Distanbun Aceh Usul 200 Hektar Lahan Bekas Tsunami untuk Produksi Padi
Font: Ukuran: - +
Reporter : Nora
DIALEKSIS.COM | Banda Aceh - Pemerintah Aceh melalui Dinas Pertanian dan Perkebunan (Distanbun) Aceh mengajukan usulan kepada Menteri Pertanian untuk memanfaatkan lahan bekas tsunami yang berada di Aceh Besar, dengan luas lebih kurang 200 hektar. Lahan tersebut telah terlantar selama hampir dua dekade, sejak terjadinya bencana tsunami pada 2004 lalu.
Kepala Distanbun Aceh, Ir. Cut Huzaimah, MP, menjelaskan bahwa lahan yang dimaksud masih berstatus sebagai lahan baku sawah (LBS), namun saat ini terabaikan karena tertutup puing-puing bangunan yang terbawa tsunami. Sudah 20 tahun tanah ini tidak terolah, sehingga perlu upaya khusus agar bisa kembali dimanfaatkan untuk produksi pertanian, terutama padi.

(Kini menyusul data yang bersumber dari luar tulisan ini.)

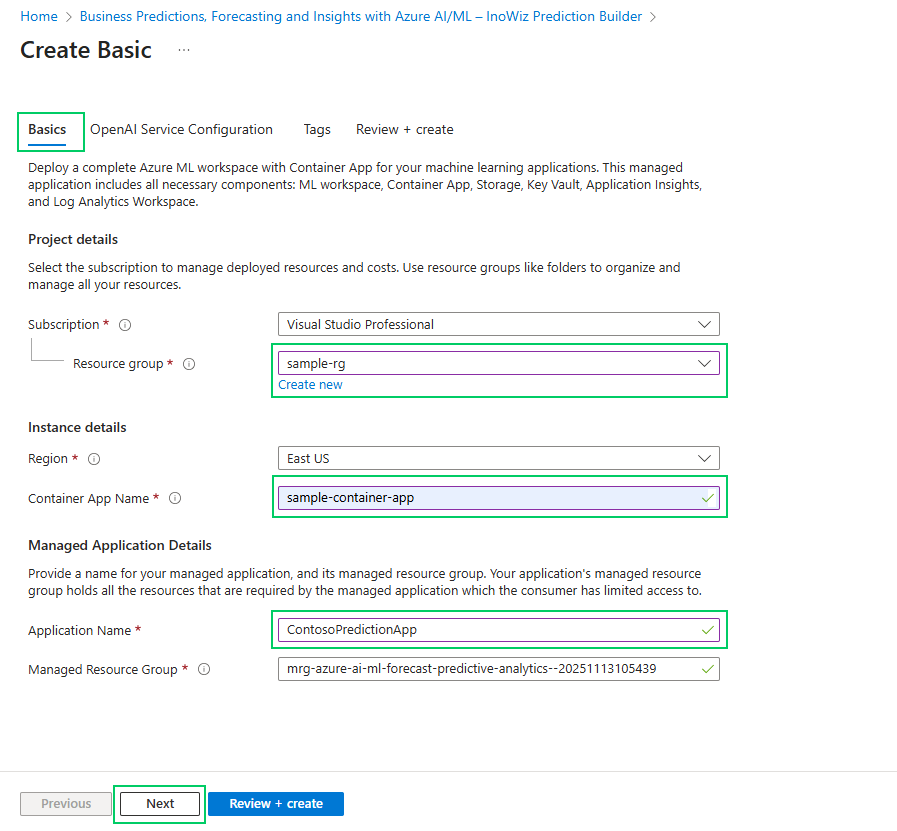This screenshot has width=897, height=831.
Task: Open the OpenAI Service Configuration tab
Action: pyautogui.click(x=181, y=130)
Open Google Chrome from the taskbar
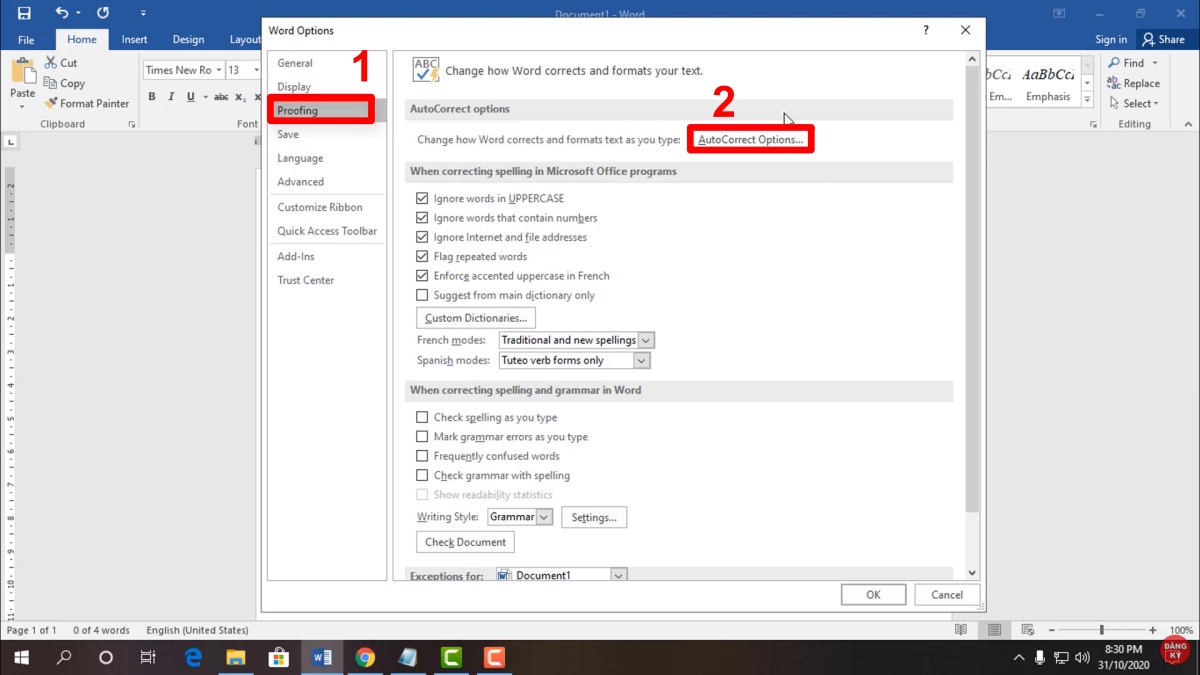This screenshot has height=675, width=1200. pyautogui.click(x=364, y=658)
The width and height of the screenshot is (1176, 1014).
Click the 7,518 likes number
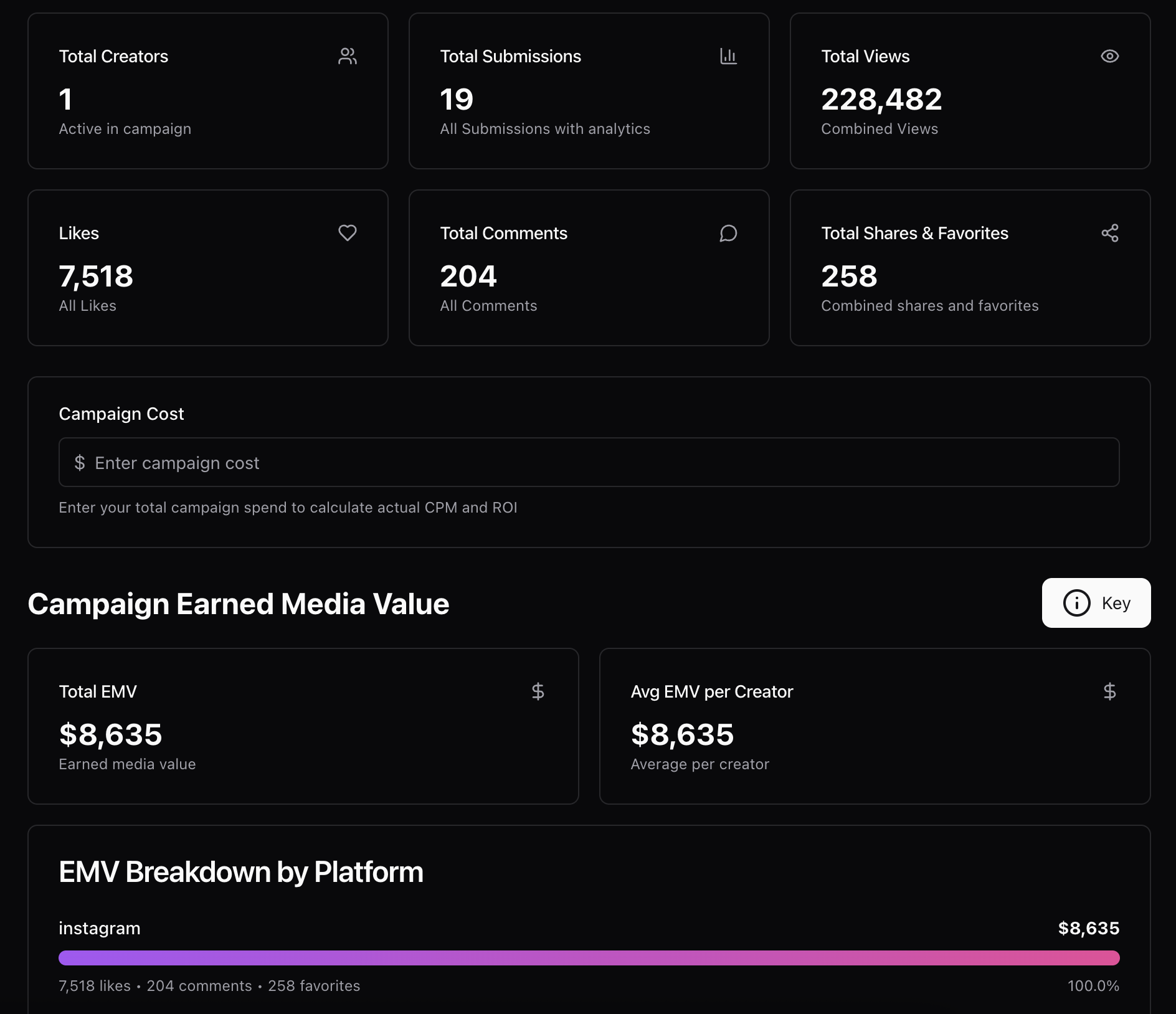[x=96, y=277]
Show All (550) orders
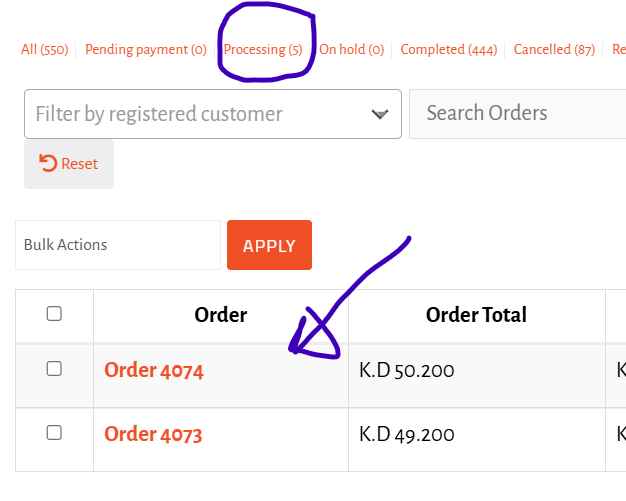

“Pada tahun 2024, kami merencanakan lahan ini untuk dimasukkan dalam program optimasi lahan sawah (oplah). Namun, kami menghadapi kendala standar biaya yang tidak mencukupi, serta permasalahan terkait status lahan. Jika dimasukkan dalam program cetak sawah, akan bertambah lagi lahan baku sawah yang harus ditangani khusus,” ungkap Cut Huzaimah kepada Dialeksis, Kamis (30/1/2025).
Usulan tersebut mendapat respons positif dari Menteri Pertanian yang langsung menindaklanjuti dengan meminta Direktorat Jenderal Prasarana dan Sarana Pertanian untuk melakukan survei dan pendataan di lokasi tersebut. Dalam waktu dua hari, tim dari Kementan turun ke Aceh untuk membahas lebih lanjut mengenai usulan tersebut.
Pemerintah Kabupaten Aceh Besar juga memberikan dukungan penuh terhadap rencana ini. Lahan bekas tsunami yang berada di wilayah Lhoknga dan Leupung diharapkan dapat segera direhabilitasi dan kembali produktif untuk ditanami padi.
“Kami di Pemerintah Aceh sangat berkomitmen untuk menyukseskan program ini. Aceh memiliki potensi besar di sektor pertanian, dan optimalisasi lahan ini merupakan langkah strategis untuk meningkatkan produksi padi serta mendukung ketahanan pangan baik di tingkat daerah maupun nasional,” ujar Cut.
Namun, menurutnya, pemanfaatan lahan bekas tsunami ini memerlukan pendekatan yang tepat, mengingat kondisi tanah yang terdampak bencana besar di masa lalu. Untuk itu, kajian teknis yang matang dan rehabilitasi tanah sangat diperlukan agar kesuburan tanah dapat kembali optimal.
“Perencanaan yang matang sangat diperlukan agar lahan ini bisa kembali produktif. Kami yakin dengan perencanaan yang baik, lahan ini akan kembali mendukung swasembada pangan,” tambahnya.
Cut Huzaimah juga menegaskan pentingnya sinergi antara semua pihak agar program ini berjalan sesuai target. Kolaborasi dan komunikasi yang efektif antara pemerintah daerah, pemerintah pusat, serta para petani menjadi kunci untuk mencapai keberhasilan.
“Penting untuk memastikan bahwa program ini bukan hanya sekadar wacana, tetapi benar-benar diwujudkan dengan langkah-langkah konkret. Semua stakeholder terkait harus bersatu dalam mewujudkan optimalisasi lahan ini,” tegasnya.
Pemerintah Aceh berkomitmen untuk terus mendukung kelancaran program ini, termasuk dengan memberikan pendampingan teknis kepada petani serta penyediaan sarana dan prasarana yang dibutuhkan.
“Keberlanjutan program ini sangat penting. Bukan hanya soal membuka lahan, tetapi juga memastikan para petani mendapatkan pendampingan serta sarana yang memadai agar hasil pertanian bisa optimal,” jelasnya.
Dengan optimalisasi lahan bekas tsunami ini, pemerintah berharap Aceh tidak hanya mampu memenuhi kebutuhan pangan lokal, tetapi juga berkontribusi pada ketahanan pangan nasional.
“Kami ingin Aceh menjadi salah satu lumbung padi nasional. Dengan dukungan dari semua pihak, kami optimis program ini bisa sukses dan memberikan dampak positif bagi masyarakat,” tutup Cut Huzaimah.